[本文抜粋]
「珍右翼が巣くう会」に突っ込む(2020年10/3日分:荒木和博の巻)

拉致被害者の支援と補償について(10月3日のショートメッセージ): 荒木和博BLOG

 令和2年10月3日土曜日のショートメッセージ(Vol.183)。帰国した拉致被害者の支援と補償についてお話ししました。ご存じない方も多いと思いますが、帰国した5人について、帰国後の生活支援はしていても拉致されていた24年間については全く補償がされていません。もちろん本来補償すべきは北朝鮮ですが、それが無理なら拉致を止められず長年取り返せなかった日本政府も責任があるはずです。

 
 9分程度の動画です。
 「帰国拉致被害者への補償」は「正論かもしれません」が問題は「何故こんなことを急に荒木が言い始めたのか」ですね。
 荒木はこんなことは今まで全然言ってこなかったですからねえ。まあ、荒木に限らず、救う会や家族会もほとんどこんなことは言っていませんが。

[演習用エントリー]

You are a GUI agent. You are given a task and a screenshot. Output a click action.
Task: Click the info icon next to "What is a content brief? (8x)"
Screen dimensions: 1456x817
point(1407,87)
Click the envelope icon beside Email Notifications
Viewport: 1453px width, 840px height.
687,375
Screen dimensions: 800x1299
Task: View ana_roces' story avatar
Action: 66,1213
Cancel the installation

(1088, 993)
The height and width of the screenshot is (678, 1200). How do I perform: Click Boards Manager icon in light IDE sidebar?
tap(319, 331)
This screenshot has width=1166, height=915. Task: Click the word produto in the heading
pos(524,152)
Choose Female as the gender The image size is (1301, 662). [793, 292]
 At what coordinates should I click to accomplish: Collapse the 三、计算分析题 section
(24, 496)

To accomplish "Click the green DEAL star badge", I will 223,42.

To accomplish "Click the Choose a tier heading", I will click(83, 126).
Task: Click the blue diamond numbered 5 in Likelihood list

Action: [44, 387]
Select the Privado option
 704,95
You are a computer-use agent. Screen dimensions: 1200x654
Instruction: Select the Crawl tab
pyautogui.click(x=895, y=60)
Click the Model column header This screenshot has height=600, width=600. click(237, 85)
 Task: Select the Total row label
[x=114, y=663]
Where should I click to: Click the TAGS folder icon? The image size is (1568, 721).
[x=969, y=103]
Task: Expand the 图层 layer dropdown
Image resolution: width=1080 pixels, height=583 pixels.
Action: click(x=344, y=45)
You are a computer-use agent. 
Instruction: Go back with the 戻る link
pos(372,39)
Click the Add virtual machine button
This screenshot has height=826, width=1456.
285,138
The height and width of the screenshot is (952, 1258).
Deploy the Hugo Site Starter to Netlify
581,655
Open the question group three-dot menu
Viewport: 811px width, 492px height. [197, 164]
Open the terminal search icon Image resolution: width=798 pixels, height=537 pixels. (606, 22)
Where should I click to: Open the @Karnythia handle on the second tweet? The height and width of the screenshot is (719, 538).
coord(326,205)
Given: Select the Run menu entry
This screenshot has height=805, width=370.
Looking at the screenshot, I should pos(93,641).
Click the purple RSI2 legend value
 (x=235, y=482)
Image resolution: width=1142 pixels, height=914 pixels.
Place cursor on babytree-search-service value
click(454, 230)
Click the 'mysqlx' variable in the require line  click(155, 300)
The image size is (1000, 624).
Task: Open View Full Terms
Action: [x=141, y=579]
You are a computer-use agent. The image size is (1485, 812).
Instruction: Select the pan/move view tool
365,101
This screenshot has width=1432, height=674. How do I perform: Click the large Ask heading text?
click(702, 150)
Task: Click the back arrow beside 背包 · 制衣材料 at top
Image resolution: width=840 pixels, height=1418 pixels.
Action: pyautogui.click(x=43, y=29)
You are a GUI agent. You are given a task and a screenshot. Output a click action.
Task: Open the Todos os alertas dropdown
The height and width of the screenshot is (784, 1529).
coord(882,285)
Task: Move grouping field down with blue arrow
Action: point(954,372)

[取り組む課題]
1. エントリーのうち、「Select the Privado option」を含む行から「click(702, 150)」を含む行までを、両端の行も含めて一字一句そのまま書き写しなさい。
2. 拉致被害者の補償を扱った本文について、最後の文の後に続く文章を書きなさい。
本文とエントリーのあいだに内容上の関係はありません。

[解答]
1.
Select the Privado option
 704,95
You are a computer-use agent. Screen dimensions: 1200x654
Instruction: Select the Crawl tab
pyautogui.click(x=895, y=60)
Click the Model column header This screenshot has height=600, width=600. click(237, 85)
 Task: Select the Total row label
[x=114, y=663]
Where should I click to: Click the TAGS folder icon? The image size is (1568, 721).
[x=969, y=103]
Task: Expand the 图层 layer dropdown
Image resolution: width=1080 pixels, height=583 pixels.
Action: click(x=344, y=45)
You are a computer-use agent. 
Instruction: Go back with the 戻る link
pos(372,39)
Click the Add virtual machine button
This screenshot has height=826, width=1456.
285,138
The height and width of the screenshot is (952, 1258).
Deploy the Hugo Site Starter to Netlify
581,655
Open the question group three-dot menu
Viewport: 811px width, 492px height. [197, 164]
Open the terminal search icon Image resolution: width=798 pixels, height=537 pixels. (606, 22)
Where should I click to: Open the @Karnythia handle on the second tweet? The height and width of the screenshot is (719, 538).
coord(326,205)
Given: Select the Run menu entry
This screenshot has height=805, width=370.
Looking at the screenshot, I should pos(93,641).
Click the purple RSI2 legend value
 (x=235, y=482)
Image resolution: width=1142 pixels, height=914 pixels.
Place cursor on babytree-search-service value
click(454, 230)
Click the 'mysqlx' variable in the require line  click(155, 300)
The image size is (1000, 624).
Task: Open View Full Terms
Action: [x=141, y=579]
You are a computer-use agent. The image size is (1485, 812).
Instruction: Select the pan/move view tool
365,101
This screenshot has width=1432, height=674. How do I perform: Click the large Ask heading text?
click(702, 150)

2.
 もしかして

法治国家?【調査会NEWS3340】(R02.10.1): 荒木和博BLOG
 幸か不幸か今月24日の国民大集会では私の発言の時間もなくなったので、これを一つの転機として、発想と行動の転換をするべきではないかと思っている次第です。

での「発想と行動の転換」が「これ」なのか。
 救う会や家族会から見すてられ始め、慌てた荒木が「これからは帰国した拉致被害者を俺の手持ちの駒にしよう」ということなのか。
 まあ、そもそも荒木が代表を務める「特定失踪者調査会」「予備役ブルーリボンの会」も「救う会会長だった佐藤勝巳」が会長を更迭され、佐藤の子分だった荒木も「救う会事務局長」を更迭され、慌てた荒木がこしらえた代物にすぎませんからねえ。
 とはいえ蓮池夫妻、地村夫妻、曽我さんも「小泉訪朝(2002年)から18年も経ってから」、いきなりこんなこと言ってすり寄ってきても「今更、お前、何を言ってるんだ?」ですよねえ。
 蓮池氏ら帰国拉致被害者も荒木なんか今更相手にしないでしょう。
 仮に彼らが「拉致されていた24年間」の経済補償とやらを今後要求したとしてもです。
 というか要求しないでしょうねえ。小泉訪朝後18年間要求してませんし。
 それにしても荒木が

 補償すべきは北朝鮮ですが、それが無理なら

と言ってるのが「ある意味」滑稽ですね。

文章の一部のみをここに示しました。